Stored data entries
= = =

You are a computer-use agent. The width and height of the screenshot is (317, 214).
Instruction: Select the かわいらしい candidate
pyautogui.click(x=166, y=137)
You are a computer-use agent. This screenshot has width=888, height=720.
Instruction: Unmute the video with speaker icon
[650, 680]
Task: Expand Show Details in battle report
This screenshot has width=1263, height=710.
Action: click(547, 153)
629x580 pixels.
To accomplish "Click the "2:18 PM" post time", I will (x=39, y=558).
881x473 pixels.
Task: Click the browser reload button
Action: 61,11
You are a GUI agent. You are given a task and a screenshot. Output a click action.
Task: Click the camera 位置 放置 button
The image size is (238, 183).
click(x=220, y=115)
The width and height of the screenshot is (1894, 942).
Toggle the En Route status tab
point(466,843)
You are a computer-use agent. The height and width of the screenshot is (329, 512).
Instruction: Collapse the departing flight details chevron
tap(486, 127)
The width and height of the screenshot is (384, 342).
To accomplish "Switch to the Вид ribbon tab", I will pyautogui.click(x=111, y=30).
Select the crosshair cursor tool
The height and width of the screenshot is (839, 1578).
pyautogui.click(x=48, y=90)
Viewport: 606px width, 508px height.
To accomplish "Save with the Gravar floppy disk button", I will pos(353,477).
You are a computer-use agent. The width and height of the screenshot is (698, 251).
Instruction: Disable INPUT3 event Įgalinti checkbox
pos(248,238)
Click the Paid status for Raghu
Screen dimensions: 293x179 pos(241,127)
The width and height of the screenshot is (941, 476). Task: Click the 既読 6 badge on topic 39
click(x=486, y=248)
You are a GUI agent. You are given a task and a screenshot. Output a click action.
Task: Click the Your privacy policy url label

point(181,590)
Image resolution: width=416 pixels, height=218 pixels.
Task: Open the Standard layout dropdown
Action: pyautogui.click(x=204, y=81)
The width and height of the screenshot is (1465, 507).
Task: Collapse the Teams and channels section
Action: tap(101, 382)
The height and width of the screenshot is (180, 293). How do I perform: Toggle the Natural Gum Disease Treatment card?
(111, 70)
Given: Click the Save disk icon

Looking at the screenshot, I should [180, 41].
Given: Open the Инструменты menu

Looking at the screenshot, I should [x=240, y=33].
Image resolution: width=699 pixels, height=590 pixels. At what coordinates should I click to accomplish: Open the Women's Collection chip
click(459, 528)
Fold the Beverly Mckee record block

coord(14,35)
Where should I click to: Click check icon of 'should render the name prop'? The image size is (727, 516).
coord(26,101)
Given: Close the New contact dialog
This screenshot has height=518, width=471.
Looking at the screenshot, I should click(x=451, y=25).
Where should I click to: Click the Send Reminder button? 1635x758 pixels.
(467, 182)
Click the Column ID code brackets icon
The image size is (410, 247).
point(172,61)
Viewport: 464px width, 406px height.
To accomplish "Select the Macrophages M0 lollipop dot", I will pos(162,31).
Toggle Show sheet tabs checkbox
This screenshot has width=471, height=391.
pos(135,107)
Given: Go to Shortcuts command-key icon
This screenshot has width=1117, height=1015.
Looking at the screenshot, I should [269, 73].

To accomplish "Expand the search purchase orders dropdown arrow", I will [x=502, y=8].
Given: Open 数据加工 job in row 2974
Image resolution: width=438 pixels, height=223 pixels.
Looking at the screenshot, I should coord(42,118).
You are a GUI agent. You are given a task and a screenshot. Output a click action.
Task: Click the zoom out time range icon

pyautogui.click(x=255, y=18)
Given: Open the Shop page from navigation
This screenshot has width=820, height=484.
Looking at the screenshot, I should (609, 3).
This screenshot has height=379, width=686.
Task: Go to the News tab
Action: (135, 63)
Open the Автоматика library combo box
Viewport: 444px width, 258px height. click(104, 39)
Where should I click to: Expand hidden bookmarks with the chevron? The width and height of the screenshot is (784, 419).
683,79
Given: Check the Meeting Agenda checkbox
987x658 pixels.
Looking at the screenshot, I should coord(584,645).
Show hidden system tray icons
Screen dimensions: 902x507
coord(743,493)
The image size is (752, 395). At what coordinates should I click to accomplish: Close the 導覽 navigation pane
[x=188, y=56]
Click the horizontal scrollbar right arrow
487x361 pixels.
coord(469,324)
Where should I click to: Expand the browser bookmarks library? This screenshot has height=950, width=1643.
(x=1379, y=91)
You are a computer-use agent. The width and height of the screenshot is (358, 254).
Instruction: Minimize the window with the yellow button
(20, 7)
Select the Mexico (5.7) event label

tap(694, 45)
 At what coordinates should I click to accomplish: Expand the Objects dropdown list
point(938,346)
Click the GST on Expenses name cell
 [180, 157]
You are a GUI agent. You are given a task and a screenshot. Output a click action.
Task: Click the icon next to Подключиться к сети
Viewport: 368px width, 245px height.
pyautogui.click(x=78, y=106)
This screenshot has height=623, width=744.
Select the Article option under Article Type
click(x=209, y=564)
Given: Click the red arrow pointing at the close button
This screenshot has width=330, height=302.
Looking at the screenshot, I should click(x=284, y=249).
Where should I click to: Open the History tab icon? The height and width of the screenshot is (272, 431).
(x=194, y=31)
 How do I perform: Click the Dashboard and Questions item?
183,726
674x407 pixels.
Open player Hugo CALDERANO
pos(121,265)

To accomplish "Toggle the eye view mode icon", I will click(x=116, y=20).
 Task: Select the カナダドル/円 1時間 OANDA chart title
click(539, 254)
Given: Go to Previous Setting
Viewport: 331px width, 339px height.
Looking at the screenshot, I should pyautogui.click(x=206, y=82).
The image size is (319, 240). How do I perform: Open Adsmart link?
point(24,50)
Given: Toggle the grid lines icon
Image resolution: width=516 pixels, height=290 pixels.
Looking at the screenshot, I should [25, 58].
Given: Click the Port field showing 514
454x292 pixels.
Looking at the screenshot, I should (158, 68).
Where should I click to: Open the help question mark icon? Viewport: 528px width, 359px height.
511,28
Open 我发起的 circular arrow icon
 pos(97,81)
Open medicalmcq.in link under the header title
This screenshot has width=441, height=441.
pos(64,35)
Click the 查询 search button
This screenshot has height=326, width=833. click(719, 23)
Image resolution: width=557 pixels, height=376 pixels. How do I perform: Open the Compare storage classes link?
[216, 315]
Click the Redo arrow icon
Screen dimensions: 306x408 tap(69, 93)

= = =

— What the task asks —
The answer should hold only the lines from the start of the records above through the line containing "Viewport: 606px width, 508px height.", each set down exactly.

— The answer —
You are a computer-use agent. The width and height of the screenshot is (317, 214).
Instruction: Select the かわいらしい candidate
pyautogui.click(x=166, y=137)
You are a computer-use agent. This screenshot has width=888, height=720.
Instruction: Unmute the video with speaker icon
[650, 680]
Task: Expand Show Details in battle report
This screenshot has width=1263, height=710.
Action: click(547, 153)
629x580 pixels.
To accomplish "Click the "2:18 PM" post time", I will (x=39, y=558).
881x473 pixels.
Task: Click the browser reload button
Action: 61,11
You are a GUI agent. You are given a task and a screenshot. Output a click action.
Task: Click the camera 位置 放置 button
The image size is (238, 183).
click(x=220, y=115)
The width and height of the screenshot is (1894, 942).
Toggle the En Route status tab
point(466,843)
You are a computer-use agent. The height and width of the screenshot is (329, 512).
Instruction: Collapse the departing flight details chevron
tap(486, 127)
The width and height of the screenshot is (384, 342).
To accomplish "Switch to the Вид ribbon tab", I will pyautogui.click(x=111, y=30).
Select the crosshair cursor tool
The height and width of the screenshot is (839, 1578).
pyautogui.click(x=48, y=90)
Viewport: 606px width, 508px height.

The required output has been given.